EXERCISE TASK :: Write out the material again, from the line with "Open the Source Control view" to the line with "Looking at the", substituting "input field" for "text box" and keeping everything else the same.

SOURCE DATA ::

--------------------------------

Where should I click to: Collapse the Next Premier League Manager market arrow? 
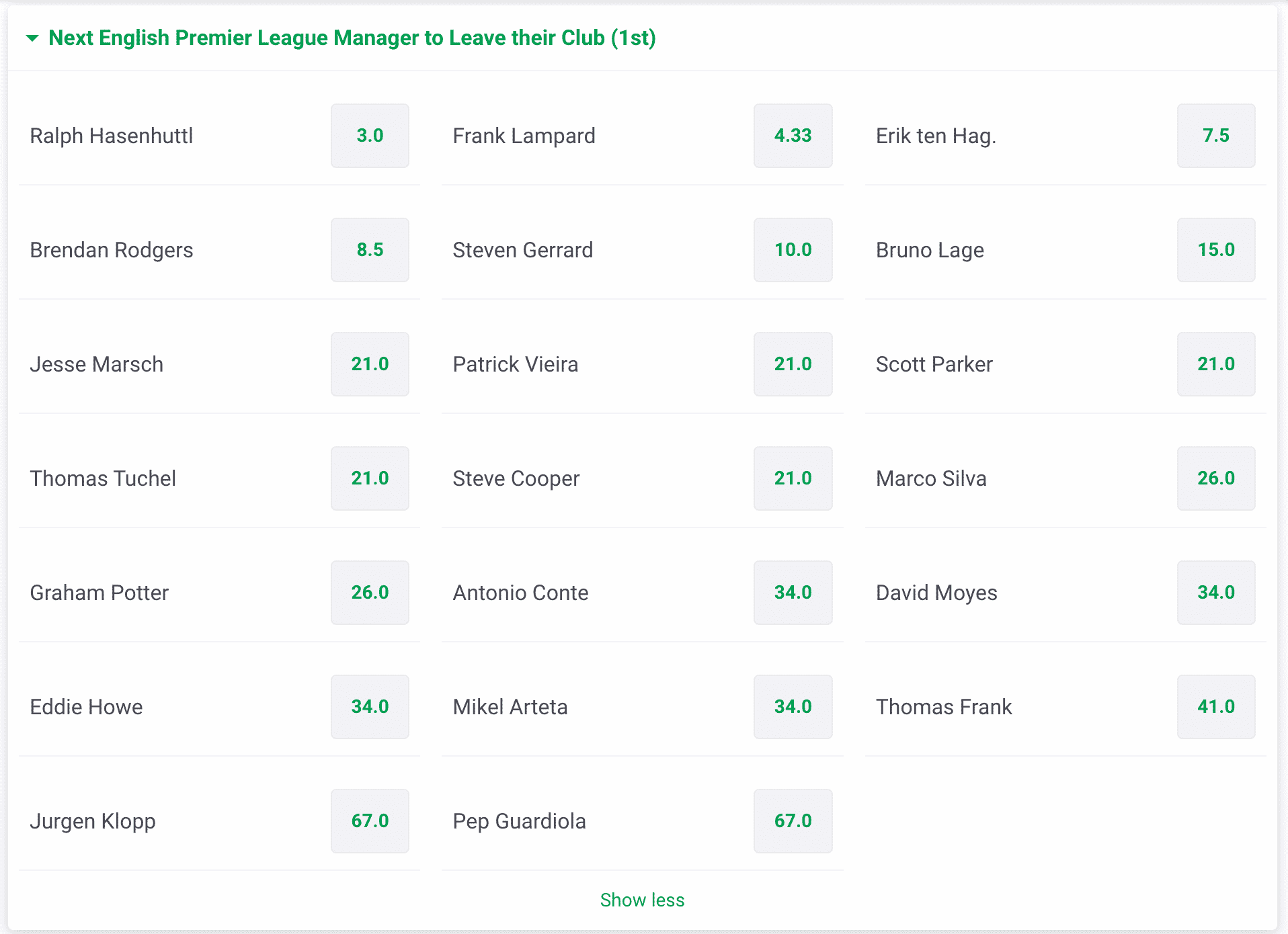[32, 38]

--------------------------------

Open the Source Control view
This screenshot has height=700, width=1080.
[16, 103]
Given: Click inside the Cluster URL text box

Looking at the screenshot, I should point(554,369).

--------------------------------

SOLUTION TO THE PROBLEM ::
Open the Source Control view
This screenshot has height=700, width=1080.
[16, 103]
Given: Click inside the Cluster URL input field

Looking at the screenshot, I should point(554,369).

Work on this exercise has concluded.